You can think of the study of character qualities as a time to train your child to think deeply and Biblically.

As you can imagine, this is a lifelong pursuit!   It is not something that happens in a year or even in a few years. It is something that as adults we are still pursuing and seeking to do daily. So, if you can think of these types of questioning moments as opportunities for conversation, or opportunities to share you own thought process or examples, you will have a much more fulfilling time with your child. The study of character qualities can be though of as a time to train your child to think deeply and Biblically one step at a time. This is the ultimate goal of learning about character qualities.

Character quality studies should be personal and should provide the opportunity for deeper, heartfelt discussions.
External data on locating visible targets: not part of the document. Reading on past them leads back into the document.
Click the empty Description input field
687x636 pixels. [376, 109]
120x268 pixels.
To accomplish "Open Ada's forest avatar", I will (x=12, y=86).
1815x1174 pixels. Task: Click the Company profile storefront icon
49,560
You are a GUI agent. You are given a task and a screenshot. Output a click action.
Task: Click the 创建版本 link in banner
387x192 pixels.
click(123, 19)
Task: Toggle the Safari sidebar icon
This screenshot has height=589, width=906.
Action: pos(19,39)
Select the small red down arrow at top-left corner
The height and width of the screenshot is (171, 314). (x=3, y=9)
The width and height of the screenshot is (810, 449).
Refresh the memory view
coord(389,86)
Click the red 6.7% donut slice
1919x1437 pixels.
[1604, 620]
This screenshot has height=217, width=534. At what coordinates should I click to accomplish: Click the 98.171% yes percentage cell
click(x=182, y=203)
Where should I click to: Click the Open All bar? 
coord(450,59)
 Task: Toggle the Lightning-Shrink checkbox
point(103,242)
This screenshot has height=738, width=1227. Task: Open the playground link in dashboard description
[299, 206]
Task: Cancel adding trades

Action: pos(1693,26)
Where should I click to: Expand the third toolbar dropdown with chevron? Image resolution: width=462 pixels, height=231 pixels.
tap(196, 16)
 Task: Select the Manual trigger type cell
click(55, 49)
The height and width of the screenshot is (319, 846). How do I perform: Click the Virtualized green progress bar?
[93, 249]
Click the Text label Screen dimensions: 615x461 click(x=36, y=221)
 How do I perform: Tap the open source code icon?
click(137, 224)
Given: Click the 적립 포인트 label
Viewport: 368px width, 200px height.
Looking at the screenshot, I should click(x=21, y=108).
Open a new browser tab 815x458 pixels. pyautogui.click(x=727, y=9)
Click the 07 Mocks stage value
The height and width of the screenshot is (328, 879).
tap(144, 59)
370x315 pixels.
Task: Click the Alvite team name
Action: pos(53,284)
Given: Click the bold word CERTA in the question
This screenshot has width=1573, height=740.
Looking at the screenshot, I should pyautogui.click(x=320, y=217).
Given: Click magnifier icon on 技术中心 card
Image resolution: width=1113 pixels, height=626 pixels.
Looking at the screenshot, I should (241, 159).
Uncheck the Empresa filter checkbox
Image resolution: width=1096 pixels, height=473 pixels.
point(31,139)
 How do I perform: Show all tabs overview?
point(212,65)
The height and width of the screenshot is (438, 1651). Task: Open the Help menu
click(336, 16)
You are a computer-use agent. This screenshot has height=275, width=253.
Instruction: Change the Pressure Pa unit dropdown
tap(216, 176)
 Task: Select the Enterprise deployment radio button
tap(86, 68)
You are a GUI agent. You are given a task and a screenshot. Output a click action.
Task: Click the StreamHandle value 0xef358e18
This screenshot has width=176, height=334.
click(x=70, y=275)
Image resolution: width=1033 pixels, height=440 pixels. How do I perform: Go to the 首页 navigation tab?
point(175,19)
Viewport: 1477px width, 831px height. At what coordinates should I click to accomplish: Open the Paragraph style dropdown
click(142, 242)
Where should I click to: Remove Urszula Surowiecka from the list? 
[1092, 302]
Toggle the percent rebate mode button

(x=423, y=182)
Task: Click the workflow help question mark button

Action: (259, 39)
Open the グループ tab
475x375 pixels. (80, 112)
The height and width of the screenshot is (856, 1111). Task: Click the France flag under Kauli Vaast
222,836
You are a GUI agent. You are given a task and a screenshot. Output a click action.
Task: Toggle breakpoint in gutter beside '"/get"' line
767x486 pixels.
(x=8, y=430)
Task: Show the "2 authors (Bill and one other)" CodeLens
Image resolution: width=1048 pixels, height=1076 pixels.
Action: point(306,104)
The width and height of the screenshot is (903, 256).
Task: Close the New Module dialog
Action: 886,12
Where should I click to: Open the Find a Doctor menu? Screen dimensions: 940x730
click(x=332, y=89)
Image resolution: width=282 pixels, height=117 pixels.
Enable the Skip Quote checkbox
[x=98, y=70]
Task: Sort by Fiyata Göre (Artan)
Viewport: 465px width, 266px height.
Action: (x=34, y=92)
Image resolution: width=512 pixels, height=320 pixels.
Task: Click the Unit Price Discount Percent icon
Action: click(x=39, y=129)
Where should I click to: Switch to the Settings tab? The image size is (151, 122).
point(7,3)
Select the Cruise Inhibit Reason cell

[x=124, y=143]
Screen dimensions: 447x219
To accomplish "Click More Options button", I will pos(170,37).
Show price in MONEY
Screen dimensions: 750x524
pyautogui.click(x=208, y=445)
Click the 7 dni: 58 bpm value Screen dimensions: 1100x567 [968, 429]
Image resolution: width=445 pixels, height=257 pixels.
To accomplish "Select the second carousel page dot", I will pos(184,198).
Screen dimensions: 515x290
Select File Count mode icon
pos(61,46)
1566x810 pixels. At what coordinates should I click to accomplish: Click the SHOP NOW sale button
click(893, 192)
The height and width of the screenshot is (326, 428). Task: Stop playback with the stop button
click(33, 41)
One thing I would caution you against would be in making the activity into a comprehension type exercise that seeks one right answer from your child. It is so tempting to do this, as this is often where our comfort level as a teacher lies (in that comprehension level, one-right-answer questions are so much easier to measure or grade)! But, if you do that you’ll miss the opportunity for the deeper discussions! So, I encourage you to persevere and seize the moments to share your own thinking and examples with your child. Make it personal and your child will eventually share personally too. The deeper questions will provide dialogue opportunities and a window into your child’s mind for years to come! As your children mature, you will be so thankful for this window into their soul. I know I have been!

Your daughter is in the right guide. She is flourishing in every area of Bigger Hearts and Drawn into the Heart of Reading! I know this from visiting with you. So, I just want to encourage you, your daughter will also learn to take more and more from her reading as she studies and applies character qualities. She has many years to continue to grow in this area!